* [Brano di esercizio]
_ _ _ _ _
Un video girato all’interno della Casa della Salute di Pratovecchio Stia, in provincia di Arezzo, ha scatenato indignazione e polemiche. Nelle immagini, due dipendenti pubbliche — la dottoressa Rita Segantini e l’infermiera Giulia Checcacci — si riprendono mentre gettano nel cestino confezioni di farmaci prodotti dall’azienda israeliana Teva. Il filmato, realizzato in divisa e sul posto di lavoro, è stato poi diffuso sui social.
🟥 BUTTANO I FARMACI NEL CESTINO. SORRIDONO. FILMANO. PUBBLICANO.
Alla Casa della Salute di Pratovecchio Stia, due dipendenti pubbliche — la dottoressa Rita Segantini e l’infermiera Giulia Checcacci — si riprendono mentre buttano via farmaci prodotti da TEVA.
Sì: li buttano nel… pic.twitter.com/qN8JUlQgjK— Free4future (@Free4futur99001) August 19, 2025
Le reazioni: “Non è libertà di opinione, è una vergogna istituzionale”
L’episodio è stato denunciato pubblicamente, suscitando sdegno: “I farmaci che gettano li paghiamo noi. Con le nostre tasse. Sono beni sanitari pubblici, e loro li trattano come immondizia per fare like. Non è libertà di opinione, non è dissenso terapeutico: è una vergogna istituzionale”, si legge in uno dei commenti circolati online.
Il gesto viene descritto come una vera e propria “messinscena consapevole”, compiuta dentro una struttura sanitaria pubblica e dunque doppiamente grave: non solo per lo spreco di beni sanitari, ma anche per l’utilizzo del camice e del ruolo medico a fini propagandistici.
Il comunicato dell’Associazione Medica Ebraica (AME)
Con una lettera indirizzata al Ministro della Salute e alla direzione della Casa della Salute, l’Associazione Medica Ebraica ha espresso “viva preoccupazione” per l’accaduto: “È evidente che il gesto non sia stato casuale, ma compiuto con l’intento di invitare al boicottaggio di farmaci prodotti in Israele. Ciò appare particolarmente grave, perché i farmaci non devono essere strumenti di polemica politica o ideologica: essi sono beni fondamentali per la cura dei cittadini e devono essere rispettati come tali.”
_ _ _ _ _
* [Elenco dei record]
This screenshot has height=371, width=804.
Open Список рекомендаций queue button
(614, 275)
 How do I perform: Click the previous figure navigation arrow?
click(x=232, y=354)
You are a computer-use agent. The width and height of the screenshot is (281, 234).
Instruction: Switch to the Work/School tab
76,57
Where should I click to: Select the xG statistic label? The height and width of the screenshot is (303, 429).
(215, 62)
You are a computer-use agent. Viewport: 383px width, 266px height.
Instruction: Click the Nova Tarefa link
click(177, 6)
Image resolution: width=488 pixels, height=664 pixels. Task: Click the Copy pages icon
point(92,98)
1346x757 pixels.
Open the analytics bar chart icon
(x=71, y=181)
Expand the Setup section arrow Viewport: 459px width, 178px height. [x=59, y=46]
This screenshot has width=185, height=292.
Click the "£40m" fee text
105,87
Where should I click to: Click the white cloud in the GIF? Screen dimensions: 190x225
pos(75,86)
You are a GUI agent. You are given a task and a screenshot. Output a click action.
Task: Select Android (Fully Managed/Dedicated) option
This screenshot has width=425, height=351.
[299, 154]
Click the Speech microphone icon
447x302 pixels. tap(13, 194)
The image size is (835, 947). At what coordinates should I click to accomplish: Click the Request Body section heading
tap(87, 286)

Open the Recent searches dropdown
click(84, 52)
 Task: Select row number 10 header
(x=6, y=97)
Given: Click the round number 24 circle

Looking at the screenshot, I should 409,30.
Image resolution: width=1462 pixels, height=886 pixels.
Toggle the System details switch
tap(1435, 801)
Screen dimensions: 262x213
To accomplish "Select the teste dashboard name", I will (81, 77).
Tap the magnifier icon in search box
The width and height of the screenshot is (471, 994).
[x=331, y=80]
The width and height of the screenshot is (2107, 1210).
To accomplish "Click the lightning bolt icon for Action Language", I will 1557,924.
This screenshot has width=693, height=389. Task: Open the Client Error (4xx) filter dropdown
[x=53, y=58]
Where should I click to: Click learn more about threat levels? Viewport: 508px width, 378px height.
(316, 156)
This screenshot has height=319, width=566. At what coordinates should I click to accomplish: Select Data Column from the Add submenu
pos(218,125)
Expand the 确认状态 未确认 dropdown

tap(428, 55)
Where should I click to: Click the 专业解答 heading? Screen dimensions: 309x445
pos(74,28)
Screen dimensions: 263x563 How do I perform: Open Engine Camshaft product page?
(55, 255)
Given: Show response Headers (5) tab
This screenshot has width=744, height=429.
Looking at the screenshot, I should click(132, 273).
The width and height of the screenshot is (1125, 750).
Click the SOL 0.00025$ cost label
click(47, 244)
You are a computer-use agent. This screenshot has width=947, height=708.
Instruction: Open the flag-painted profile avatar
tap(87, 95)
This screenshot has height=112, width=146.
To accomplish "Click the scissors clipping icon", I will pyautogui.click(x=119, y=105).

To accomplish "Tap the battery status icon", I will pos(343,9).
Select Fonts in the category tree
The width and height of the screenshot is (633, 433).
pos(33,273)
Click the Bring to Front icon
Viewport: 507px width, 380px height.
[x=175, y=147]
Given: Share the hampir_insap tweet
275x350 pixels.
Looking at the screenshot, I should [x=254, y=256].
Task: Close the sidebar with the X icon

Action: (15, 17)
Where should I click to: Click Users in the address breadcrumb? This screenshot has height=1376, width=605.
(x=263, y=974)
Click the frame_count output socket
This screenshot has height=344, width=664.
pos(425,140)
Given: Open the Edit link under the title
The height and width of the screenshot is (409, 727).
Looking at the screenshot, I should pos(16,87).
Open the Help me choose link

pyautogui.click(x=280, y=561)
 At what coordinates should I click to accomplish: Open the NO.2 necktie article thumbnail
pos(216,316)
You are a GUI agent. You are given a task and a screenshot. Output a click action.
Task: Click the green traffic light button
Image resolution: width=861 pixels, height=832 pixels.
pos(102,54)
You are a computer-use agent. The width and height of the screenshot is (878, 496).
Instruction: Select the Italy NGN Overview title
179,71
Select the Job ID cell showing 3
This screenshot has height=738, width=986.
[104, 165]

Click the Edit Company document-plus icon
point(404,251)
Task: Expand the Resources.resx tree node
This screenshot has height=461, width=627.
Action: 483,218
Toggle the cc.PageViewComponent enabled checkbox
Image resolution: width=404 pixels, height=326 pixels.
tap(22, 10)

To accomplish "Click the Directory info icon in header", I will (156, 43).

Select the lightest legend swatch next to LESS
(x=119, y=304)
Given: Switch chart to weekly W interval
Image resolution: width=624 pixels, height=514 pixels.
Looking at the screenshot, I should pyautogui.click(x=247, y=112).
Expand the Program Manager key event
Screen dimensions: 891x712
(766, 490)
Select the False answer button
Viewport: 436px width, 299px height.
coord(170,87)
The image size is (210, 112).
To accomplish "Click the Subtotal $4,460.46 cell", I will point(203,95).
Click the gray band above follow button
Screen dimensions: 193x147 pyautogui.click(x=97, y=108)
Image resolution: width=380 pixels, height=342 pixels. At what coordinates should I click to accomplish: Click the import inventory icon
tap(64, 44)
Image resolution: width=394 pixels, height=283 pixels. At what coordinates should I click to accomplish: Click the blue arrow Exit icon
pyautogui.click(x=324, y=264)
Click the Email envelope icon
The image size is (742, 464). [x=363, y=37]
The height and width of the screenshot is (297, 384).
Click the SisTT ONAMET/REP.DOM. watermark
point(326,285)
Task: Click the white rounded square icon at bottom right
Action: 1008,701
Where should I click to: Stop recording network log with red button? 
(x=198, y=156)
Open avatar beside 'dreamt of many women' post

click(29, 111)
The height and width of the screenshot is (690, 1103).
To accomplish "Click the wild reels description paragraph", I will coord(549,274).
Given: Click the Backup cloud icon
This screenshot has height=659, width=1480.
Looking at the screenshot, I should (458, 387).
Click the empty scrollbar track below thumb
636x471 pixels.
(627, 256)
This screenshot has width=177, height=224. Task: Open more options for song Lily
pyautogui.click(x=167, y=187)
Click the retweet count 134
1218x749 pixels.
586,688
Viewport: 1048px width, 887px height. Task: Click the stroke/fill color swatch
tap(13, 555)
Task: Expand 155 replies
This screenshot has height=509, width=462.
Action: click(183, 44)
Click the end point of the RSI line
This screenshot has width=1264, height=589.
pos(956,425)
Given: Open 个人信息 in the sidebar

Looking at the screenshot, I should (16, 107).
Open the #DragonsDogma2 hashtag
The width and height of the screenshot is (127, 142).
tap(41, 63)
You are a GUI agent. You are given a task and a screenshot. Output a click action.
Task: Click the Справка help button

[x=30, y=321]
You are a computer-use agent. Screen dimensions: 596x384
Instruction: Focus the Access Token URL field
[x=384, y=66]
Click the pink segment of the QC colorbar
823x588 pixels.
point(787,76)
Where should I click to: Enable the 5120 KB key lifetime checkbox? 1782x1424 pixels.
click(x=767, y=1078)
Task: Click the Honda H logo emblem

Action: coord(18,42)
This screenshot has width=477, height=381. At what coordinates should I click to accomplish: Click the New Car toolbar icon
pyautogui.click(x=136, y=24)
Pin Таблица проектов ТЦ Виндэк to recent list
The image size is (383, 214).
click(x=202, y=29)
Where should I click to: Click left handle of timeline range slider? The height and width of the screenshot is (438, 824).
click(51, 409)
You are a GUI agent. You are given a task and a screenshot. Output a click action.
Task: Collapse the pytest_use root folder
_ _ _ _ _
* [Il problema]
Riproduca fedelmente il tratto dell'articolo sul video girato alla Casa della Salute di Pratovecchio Stia che va da "L’episodio è stato" fino a "Medica Ebraica (AME)".

* [Esercizio svolto]
L’episodio è stato denunciato pubblicamente, suscitando sdegno: “I farmaci che gettano li paghiamo noi. Con le nostre tasse. Sono beni sanitari pubblici, e loro li trattano come immondizia per fare like. Non è libertà di opinione, non è dissenso terapeutico: è una vergogna istituzionale”, si legge in uno dei commenti circolati online.
Il gesto viene descritto come una vera e propria “messinscena consapevole”, compiuta dentro una struttura sanitaria pubblica e dunque doppiamente grave: non solo per lo spreco di beni sanitari, ma anche per l’utilizzo del camice e del ruolo medico a fini propagandistici.
Il comunicato dell’Associazione Medica Ebraica (AME)